The deeper questions don’t stop there. Federal funding cuts under the current administration haven’t fully landed on Connecticut’s budget yet, and a recession, whenever it arrives, will hit state revenues hard. Legislators and the governor are making commitments with money that may be needed as a buffer.

For towns across Fairfield County, the stakes are immediate. Districts from Norwalk to Danbury are already deep into their budget cycles, with school boards voting on spending plans built around assumptions about what state aid will look like. A delay in the budget deal or a smaller-than-expected education grant could force mid-year cuts or property tax increases.

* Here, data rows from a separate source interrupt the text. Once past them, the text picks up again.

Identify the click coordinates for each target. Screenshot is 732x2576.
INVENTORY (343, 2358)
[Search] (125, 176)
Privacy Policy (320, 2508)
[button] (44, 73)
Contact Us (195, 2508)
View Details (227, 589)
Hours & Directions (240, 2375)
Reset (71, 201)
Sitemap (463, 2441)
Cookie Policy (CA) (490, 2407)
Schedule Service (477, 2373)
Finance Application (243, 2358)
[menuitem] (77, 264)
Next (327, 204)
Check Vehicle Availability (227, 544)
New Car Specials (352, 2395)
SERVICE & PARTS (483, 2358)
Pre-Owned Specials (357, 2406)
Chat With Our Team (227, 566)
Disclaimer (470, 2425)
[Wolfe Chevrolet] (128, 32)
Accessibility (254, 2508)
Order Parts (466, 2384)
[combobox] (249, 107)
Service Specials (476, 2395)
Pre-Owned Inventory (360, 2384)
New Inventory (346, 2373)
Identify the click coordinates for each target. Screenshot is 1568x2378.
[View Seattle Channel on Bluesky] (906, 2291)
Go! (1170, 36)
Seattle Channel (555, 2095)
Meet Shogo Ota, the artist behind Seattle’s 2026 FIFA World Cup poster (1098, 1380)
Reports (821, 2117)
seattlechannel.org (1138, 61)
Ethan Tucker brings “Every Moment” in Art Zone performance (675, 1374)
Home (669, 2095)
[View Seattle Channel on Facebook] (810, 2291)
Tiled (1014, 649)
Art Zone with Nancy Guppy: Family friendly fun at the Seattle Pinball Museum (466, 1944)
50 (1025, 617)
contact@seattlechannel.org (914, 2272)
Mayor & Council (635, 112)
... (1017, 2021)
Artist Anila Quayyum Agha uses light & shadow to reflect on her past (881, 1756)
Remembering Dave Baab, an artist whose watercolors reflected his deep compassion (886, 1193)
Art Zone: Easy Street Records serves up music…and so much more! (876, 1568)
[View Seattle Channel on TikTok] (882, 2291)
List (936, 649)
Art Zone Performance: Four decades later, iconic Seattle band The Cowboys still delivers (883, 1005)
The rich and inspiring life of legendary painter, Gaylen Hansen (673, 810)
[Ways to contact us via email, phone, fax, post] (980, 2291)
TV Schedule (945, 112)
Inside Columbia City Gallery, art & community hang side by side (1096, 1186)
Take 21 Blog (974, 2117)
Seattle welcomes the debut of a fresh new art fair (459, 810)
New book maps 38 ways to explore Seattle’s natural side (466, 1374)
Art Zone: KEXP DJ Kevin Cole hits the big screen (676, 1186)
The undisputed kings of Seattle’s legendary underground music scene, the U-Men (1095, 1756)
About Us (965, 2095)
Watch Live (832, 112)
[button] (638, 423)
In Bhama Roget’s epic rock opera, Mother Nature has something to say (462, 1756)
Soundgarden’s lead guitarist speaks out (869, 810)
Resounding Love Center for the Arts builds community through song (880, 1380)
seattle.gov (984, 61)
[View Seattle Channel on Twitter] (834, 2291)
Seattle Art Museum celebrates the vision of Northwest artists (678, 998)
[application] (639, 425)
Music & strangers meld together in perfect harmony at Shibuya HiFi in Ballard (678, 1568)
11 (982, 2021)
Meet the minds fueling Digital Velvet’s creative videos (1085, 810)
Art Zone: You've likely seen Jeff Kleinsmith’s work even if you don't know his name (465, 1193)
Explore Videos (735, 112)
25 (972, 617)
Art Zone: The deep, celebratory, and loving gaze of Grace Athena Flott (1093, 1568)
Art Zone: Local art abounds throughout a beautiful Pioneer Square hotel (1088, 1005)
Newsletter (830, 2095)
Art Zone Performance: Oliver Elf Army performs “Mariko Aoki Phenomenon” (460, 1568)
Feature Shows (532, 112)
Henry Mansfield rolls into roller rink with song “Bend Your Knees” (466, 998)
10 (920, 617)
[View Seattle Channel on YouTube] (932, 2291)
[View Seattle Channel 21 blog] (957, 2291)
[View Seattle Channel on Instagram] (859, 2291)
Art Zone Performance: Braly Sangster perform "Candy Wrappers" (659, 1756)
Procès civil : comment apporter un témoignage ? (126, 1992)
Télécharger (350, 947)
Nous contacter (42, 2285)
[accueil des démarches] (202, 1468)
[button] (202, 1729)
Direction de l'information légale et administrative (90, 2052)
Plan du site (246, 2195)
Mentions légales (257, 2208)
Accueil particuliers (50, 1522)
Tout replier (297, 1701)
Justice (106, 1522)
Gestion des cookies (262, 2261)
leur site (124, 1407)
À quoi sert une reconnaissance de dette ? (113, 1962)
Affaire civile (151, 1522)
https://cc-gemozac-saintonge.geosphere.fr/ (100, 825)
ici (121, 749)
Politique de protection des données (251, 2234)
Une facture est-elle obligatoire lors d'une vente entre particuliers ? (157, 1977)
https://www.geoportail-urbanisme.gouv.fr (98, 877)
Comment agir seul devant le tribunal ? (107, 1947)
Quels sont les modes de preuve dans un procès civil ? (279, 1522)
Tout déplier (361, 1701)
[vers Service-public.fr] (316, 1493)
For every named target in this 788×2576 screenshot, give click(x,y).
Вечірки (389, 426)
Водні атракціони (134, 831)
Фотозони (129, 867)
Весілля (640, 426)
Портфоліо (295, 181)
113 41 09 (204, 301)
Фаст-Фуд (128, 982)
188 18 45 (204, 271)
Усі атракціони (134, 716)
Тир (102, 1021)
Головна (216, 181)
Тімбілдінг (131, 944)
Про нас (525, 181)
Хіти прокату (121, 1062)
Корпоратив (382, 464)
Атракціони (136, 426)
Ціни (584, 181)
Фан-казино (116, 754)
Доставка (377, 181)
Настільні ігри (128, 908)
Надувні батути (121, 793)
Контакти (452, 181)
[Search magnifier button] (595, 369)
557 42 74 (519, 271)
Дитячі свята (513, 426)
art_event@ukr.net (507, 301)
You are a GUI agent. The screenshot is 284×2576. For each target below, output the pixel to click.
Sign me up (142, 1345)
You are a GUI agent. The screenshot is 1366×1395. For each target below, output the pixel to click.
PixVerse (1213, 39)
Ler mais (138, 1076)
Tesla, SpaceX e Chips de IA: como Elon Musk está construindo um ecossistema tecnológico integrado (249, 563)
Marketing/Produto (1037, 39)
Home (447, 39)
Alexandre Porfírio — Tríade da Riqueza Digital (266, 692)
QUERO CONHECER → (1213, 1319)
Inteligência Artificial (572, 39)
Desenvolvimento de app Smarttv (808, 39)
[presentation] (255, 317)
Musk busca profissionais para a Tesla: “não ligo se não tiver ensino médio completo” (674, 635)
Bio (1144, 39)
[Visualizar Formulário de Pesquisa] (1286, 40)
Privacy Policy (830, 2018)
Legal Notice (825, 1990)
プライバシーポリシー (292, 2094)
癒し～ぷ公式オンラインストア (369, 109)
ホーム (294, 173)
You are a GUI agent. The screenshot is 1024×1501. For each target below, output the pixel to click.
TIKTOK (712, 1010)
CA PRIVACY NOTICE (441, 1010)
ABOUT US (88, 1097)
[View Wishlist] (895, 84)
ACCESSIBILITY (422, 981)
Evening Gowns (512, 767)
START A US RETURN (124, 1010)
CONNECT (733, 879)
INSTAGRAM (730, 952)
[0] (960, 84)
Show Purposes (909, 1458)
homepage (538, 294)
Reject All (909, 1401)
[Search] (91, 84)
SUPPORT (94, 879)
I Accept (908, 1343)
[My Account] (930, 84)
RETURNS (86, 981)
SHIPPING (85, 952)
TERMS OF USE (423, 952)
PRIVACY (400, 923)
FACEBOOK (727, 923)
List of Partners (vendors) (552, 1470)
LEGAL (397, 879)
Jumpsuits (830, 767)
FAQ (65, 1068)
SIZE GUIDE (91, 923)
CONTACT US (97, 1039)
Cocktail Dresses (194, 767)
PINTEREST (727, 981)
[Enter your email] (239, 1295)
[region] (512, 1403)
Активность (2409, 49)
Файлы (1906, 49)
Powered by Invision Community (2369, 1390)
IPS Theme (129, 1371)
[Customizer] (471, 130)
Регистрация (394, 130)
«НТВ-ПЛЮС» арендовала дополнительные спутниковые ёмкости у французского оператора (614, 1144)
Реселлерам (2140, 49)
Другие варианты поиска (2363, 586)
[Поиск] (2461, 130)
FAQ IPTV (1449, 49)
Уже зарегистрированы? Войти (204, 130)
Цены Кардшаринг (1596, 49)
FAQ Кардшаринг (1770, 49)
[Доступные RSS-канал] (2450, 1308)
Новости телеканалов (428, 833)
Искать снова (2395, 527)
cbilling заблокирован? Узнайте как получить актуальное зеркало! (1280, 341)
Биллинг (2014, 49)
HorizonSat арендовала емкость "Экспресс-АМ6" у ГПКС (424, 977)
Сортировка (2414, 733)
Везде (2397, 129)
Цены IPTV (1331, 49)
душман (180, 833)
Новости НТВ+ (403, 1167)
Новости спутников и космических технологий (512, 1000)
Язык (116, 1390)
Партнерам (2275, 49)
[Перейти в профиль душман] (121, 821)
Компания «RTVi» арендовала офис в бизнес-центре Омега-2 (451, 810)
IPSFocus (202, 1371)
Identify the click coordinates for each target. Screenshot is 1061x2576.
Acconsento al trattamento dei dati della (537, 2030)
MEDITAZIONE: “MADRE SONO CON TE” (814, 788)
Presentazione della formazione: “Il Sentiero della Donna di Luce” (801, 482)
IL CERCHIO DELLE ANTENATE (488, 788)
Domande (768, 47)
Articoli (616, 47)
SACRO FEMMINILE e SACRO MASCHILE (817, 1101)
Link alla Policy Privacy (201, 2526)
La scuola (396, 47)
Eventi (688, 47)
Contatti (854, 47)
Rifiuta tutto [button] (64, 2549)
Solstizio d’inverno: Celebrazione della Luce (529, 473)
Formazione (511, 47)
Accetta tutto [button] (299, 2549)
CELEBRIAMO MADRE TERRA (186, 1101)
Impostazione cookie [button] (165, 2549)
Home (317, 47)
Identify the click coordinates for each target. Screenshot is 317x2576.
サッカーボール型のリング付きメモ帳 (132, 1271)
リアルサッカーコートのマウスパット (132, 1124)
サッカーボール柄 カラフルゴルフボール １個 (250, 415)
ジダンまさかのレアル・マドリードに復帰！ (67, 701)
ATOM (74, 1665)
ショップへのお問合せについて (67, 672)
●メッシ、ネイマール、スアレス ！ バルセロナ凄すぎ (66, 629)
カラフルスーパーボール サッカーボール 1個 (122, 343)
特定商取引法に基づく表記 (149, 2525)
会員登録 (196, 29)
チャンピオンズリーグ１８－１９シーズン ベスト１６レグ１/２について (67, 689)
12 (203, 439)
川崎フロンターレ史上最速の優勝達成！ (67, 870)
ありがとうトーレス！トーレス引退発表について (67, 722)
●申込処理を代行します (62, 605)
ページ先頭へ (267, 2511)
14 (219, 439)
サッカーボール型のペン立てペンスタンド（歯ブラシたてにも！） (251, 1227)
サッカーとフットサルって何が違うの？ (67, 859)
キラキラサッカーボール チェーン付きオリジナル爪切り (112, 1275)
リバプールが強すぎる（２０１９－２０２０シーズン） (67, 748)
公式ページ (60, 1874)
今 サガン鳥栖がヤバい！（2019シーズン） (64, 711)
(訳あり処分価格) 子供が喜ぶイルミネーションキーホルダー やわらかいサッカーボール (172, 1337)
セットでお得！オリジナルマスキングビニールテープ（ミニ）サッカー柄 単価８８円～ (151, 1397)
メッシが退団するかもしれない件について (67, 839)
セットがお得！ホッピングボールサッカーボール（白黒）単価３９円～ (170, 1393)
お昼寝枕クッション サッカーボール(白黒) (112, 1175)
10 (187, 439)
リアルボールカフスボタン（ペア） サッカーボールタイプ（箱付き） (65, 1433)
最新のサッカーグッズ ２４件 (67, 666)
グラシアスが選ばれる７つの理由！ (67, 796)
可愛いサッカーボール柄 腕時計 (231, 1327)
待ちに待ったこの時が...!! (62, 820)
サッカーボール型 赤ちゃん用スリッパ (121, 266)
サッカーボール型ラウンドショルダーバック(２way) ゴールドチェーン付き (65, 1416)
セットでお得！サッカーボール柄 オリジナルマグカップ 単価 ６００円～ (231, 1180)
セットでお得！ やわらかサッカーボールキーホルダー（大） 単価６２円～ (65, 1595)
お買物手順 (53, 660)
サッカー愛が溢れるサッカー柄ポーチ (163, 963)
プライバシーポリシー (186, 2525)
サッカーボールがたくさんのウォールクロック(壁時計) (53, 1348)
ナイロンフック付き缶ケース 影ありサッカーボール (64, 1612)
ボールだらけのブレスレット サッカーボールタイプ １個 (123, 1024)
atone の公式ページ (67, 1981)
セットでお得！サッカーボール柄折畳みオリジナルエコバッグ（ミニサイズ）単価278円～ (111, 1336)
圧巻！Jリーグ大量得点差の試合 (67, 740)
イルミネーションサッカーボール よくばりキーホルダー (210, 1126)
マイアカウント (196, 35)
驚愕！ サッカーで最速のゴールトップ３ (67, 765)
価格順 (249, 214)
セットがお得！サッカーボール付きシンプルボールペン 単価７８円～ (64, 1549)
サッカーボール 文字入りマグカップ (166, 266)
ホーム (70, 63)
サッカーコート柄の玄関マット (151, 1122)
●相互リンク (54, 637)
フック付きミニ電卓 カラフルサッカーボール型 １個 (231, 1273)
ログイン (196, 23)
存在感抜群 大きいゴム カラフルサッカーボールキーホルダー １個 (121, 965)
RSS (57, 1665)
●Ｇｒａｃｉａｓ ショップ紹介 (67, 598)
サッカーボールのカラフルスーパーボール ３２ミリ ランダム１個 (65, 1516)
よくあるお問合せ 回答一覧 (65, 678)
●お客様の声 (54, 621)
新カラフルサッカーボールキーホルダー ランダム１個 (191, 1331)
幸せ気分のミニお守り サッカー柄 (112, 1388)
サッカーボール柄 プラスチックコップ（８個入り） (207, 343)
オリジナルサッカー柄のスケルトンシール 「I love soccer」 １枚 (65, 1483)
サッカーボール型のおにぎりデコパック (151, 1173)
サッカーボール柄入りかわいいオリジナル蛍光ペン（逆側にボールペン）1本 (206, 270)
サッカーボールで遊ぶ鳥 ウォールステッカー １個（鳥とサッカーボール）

That’s a direct hit to homeowners who can’t afford to absorb more.

The General Assembly’s May 6 adjournment date isn’t a hard wall. Lamont can call a special session if talks run long. But every day past June 30 without a budget means towns can’t finalize their own spending plans, which puts municipal finance officers in an impossible position heading into summer.

Lamont and legislative leaders are expected to hold additional budget negotiations this week, with a framework potentially emerging before the end of April.